- ITEMS
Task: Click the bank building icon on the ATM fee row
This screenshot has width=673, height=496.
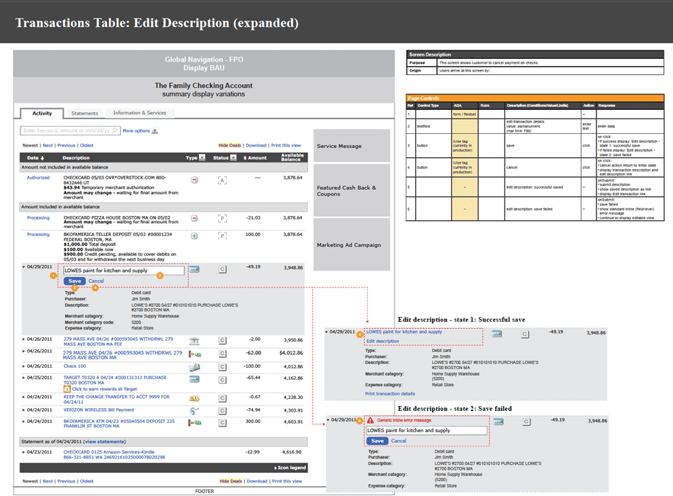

* * *

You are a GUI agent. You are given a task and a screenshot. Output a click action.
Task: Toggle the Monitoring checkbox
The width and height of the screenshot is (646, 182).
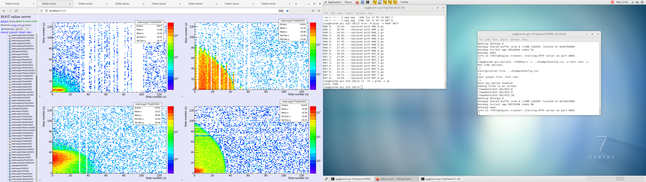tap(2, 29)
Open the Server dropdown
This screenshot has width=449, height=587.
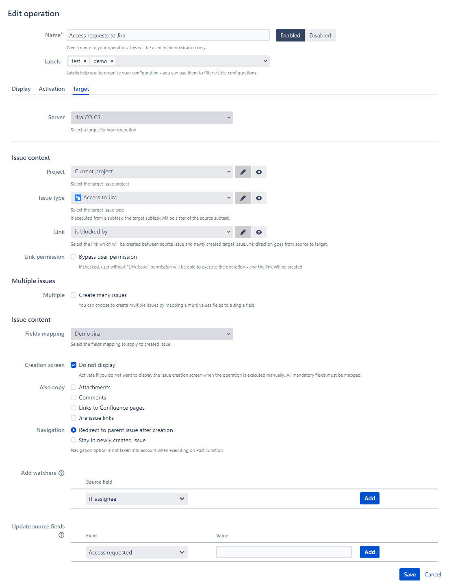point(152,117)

* * *

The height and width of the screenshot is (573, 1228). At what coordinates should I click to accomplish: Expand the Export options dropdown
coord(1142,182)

- DIRECTIONS FOR THIS TASK
Please count the lines in the records above that contain the string "height", with case counting. Reply with the number alone.

- PROBLEM SOLUTION
4